Clement XI. did not wait to be solicited; he sent the bull, and was quite astonished to learn that it was received throughout France with hisses and groans. "What!" said he to Cardinal Carpegno, "a bull is earnestly asked of me; I give it freely, and every one makes a jest of it!"
Every one was indeed surprised to see a pope, in the name of Jesus Christ, condemning as heretical, tainted with heresy, and offensive to pious ears, this proposition: "It is good to read books of piety on Sundays, especially the Holy Scriptures;" and this: "The fear of an unjust excommunication should not prevent us from doing our duty."
The partisans of the Jesuits were themselves alarmed at these censures, but they dared not speak. The wise and disinterested exclaimed against the scandal, and the rest of the nation against the absurdity.

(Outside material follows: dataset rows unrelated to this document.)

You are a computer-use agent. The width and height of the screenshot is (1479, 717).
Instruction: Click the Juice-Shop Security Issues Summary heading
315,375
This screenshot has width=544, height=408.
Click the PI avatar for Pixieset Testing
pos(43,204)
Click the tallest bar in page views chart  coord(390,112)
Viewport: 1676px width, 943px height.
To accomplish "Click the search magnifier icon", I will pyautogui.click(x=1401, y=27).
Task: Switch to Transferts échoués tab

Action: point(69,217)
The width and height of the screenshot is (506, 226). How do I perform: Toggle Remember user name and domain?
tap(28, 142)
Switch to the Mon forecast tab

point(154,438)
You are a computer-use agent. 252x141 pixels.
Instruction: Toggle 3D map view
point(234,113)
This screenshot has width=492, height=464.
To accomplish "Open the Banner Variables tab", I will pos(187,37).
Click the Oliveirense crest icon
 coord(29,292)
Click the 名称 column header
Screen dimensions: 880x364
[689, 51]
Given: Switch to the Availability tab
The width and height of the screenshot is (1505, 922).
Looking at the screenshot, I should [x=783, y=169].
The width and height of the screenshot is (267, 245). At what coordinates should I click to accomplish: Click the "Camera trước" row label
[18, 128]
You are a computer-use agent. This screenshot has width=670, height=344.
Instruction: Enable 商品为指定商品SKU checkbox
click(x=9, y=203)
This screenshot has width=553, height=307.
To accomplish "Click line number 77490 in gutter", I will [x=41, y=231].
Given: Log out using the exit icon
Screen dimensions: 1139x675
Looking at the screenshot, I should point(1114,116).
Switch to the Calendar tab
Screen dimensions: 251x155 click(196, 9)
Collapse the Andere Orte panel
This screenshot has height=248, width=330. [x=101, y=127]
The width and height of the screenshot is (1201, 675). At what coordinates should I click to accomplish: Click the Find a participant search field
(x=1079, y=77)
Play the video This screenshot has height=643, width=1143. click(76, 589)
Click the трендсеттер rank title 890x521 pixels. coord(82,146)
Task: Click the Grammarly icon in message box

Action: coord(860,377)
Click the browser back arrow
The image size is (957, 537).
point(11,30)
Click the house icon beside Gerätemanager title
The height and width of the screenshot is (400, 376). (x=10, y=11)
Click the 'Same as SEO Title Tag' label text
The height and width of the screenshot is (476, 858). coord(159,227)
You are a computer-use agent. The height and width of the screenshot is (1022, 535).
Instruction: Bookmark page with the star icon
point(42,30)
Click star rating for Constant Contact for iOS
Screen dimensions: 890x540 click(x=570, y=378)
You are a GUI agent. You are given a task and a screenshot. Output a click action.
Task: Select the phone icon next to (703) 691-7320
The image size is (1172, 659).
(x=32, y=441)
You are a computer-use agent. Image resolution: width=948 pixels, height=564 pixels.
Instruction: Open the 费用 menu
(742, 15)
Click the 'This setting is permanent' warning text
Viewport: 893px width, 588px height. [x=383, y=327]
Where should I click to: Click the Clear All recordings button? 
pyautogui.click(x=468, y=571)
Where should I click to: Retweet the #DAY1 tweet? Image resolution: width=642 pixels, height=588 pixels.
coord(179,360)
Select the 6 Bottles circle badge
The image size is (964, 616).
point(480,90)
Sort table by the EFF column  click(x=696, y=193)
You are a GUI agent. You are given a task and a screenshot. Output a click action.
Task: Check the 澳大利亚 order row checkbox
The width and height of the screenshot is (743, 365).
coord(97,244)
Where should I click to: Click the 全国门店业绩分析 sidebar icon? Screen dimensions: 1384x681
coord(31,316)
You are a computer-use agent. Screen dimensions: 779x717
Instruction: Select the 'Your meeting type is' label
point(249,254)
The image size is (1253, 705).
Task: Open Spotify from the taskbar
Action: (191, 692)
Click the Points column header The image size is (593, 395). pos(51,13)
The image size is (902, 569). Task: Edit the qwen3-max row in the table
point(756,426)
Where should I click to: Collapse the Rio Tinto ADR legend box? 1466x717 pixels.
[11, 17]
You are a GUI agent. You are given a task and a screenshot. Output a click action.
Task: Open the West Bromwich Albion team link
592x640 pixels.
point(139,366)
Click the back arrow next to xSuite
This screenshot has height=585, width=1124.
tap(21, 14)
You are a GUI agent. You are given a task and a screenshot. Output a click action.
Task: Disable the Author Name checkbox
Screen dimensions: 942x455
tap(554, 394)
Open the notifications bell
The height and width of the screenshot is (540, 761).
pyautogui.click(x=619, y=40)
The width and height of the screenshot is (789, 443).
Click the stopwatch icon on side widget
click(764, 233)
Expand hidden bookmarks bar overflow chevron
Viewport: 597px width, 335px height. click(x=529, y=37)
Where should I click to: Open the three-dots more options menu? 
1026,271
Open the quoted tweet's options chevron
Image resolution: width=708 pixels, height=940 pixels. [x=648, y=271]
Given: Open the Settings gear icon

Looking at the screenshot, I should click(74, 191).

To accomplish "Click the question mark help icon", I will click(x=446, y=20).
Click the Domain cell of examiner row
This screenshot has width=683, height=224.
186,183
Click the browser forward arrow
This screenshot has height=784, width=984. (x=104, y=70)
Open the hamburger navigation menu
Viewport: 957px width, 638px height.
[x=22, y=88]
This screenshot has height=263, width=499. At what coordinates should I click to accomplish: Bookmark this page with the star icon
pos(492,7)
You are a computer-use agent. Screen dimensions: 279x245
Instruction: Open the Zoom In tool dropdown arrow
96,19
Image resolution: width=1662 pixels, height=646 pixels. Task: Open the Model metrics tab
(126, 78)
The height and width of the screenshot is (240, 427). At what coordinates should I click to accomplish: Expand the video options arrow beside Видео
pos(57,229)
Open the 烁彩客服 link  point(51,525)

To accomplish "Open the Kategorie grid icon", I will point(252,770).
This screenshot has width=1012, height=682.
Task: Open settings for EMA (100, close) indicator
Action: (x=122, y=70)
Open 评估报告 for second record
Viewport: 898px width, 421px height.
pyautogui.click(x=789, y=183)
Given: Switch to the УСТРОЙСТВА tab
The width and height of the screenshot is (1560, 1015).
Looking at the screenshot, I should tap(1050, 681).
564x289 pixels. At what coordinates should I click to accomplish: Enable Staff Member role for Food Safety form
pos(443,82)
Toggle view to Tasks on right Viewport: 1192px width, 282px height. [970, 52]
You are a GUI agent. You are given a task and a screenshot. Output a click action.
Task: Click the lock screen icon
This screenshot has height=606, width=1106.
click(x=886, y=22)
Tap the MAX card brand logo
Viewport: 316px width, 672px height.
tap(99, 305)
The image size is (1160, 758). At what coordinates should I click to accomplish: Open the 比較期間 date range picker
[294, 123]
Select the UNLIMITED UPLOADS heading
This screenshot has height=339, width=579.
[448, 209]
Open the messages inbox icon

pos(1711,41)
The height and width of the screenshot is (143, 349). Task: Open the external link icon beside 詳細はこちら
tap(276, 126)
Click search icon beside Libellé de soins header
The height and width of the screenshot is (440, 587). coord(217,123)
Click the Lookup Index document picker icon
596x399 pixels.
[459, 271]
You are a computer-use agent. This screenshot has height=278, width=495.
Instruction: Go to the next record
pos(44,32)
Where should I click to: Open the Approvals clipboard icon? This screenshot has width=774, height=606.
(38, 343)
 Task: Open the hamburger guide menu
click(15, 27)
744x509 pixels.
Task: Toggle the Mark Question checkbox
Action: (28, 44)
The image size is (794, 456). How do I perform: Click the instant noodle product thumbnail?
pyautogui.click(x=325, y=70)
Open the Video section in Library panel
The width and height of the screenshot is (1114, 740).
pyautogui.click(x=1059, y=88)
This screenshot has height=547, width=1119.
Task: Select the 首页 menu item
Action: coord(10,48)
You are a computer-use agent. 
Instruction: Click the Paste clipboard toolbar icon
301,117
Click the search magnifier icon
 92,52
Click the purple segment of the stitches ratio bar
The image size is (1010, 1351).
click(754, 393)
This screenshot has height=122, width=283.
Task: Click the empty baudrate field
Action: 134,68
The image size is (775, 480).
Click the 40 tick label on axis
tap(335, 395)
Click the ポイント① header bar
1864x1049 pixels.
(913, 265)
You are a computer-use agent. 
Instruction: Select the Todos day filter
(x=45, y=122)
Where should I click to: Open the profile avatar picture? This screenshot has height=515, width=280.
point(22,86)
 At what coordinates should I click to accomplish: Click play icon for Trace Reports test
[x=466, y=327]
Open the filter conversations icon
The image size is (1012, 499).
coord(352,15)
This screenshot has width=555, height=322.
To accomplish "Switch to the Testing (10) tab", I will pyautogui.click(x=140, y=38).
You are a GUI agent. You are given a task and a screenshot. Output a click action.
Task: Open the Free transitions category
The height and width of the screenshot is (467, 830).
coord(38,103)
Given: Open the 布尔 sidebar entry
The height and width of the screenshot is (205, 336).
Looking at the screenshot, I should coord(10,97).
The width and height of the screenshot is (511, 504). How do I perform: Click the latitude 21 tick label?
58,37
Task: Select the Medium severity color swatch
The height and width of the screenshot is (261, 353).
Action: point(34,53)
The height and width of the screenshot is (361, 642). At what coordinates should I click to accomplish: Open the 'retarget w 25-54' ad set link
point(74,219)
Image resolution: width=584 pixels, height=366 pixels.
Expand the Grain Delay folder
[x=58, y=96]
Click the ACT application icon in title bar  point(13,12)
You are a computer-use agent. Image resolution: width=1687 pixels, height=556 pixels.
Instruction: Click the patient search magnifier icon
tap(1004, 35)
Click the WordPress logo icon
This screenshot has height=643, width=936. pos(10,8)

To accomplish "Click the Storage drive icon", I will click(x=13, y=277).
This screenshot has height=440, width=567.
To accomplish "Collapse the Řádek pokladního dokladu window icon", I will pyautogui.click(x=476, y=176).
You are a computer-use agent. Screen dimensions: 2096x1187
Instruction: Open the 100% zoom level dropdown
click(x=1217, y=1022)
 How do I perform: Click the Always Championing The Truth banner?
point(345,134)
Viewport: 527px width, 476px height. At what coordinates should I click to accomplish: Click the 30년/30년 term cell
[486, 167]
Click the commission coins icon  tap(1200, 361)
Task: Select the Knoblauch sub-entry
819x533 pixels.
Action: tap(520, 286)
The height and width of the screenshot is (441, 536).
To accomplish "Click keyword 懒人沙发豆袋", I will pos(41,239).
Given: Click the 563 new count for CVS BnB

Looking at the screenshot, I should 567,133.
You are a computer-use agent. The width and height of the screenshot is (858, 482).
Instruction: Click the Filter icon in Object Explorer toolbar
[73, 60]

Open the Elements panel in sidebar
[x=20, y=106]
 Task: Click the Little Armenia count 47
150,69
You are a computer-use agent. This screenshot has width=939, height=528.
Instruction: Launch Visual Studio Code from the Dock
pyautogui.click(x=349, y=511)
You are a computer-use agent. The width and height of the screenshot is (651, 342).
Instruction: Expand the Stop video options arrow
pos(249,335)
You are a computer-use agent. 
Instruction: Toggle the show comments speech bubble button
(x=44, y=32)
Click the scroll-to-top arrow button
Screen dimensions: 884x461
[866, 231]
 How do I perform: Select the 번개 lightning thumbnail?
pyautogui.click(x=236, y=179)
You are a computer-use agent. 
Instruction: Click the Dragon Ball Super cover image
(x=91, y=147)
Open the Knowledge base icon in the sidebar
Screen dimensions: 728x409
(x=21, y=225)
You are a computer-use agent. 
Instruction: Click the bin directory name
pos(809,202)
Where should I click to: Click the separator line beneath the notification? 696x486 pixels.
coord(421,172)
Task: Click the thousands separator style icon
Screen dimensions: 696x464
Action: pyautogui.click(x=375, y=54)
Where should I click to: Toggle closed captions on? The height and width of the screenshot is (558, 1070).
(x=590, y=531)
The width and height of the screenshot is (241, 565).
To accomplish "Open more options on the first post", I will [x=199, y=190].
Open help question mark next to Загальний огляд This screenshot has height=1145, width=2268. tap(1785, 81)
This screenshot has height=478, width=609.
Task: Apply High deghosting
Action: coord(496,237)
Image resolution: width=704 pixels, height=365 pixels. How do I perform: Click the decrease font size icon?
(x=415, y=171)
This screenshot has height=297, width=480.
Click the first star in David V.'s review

Nevertheless, Letellier still triumphed, until the death of Louis XIV.; he was held in abhorrence, but he governed. This wretch tried every means to procure the suspension of Cardinal de Noailles; but after the death of his penitent, the incendiary was banished. The duke of Orleans, during his regency, extinguished these quarrels by making a jest of them. They have since thrown out a few sparks; but they are at last forgotten, probably forever. Their duration, for more than half a century, was quite long enough. Yet, happy indeed would mankind be, if they were divided only by foolish questions unproductive of bloodshed!
CÆSAR.
It is not as the husband of so many women and the wife of so many men; as the conqueror of Pompey and the Scipios; as the satirist who turned Cato into ridicule; as the robber of the public treasury, who employed the money of the Romans to reduce the Romans to subjection; as he who, clement in his triumphs, pardoned the vanquished; as the man of learning, who reformed the calendar; as the tyrant and the father of his country, assassinated by his friends and his bastard son; that I shall here speak of Cæsar. I shall consider this extraordinary man only in my quality of descendant from the poor barbarians whom he subjugated.
You will not pass through a town in France, in Spain, on the banks of the Rhine, or on the English coast opposite to Calais, in which you will not find good people who boast of having had Cæsar there. Some of the townspeople of Dover are persuaded that Cæsar built their castle; and there are citizens of Paris who believe that the great châtelet is one of his fine works. Many a country squire in France shows you an old turret which serves him for a dove-cote, and tells you that Cæsar provided a lodging for his pigeons. Each province disputes with its neighbor the honor of having been the first to which Cæsar applied the lash; it was not by that road, but by this, that he came to cut our throats, embrace our wives and daughters, impose laws upon us by interpreters, and take from us what little money we had.
The Indians are wiser. We have already seen that they have a confused knowledge that a great robber, named Alexander, came among them with other robbers; but they scarcely ever speak of him.
An Italian antiquarian, passing a few years ago through Vannes in Brittany, was quite astonished to hear the learned men of Vannes boast of Cæsar's stay in their town. "No doubt," said he, "you have monuments of that great man?" "Yes," answered the most notable among them, "we will show you the place where that hero had the whole senate of our province hanged, to the number of six hundred."